Could you repeat, word for word, the lines from the one with "The image size is (682, 413)." to the one with "click(x=631, y=365)", leaving the pictures out?

▸ **Records shown**:
......
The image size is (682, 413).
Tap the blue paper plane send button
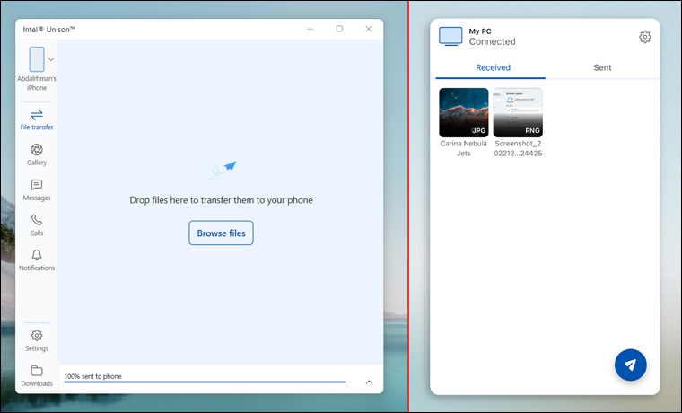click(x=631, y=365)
......
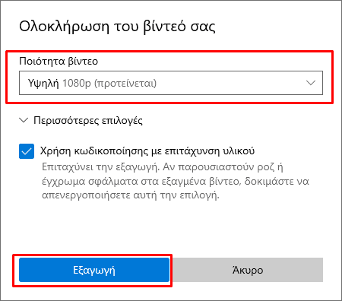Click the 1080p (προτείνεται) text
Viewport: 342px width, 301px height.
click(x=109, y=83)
......
▸ **Output of the task**:
The image size is (682, 413).
Tap the blue paper plane send button
click(x=631, y=365)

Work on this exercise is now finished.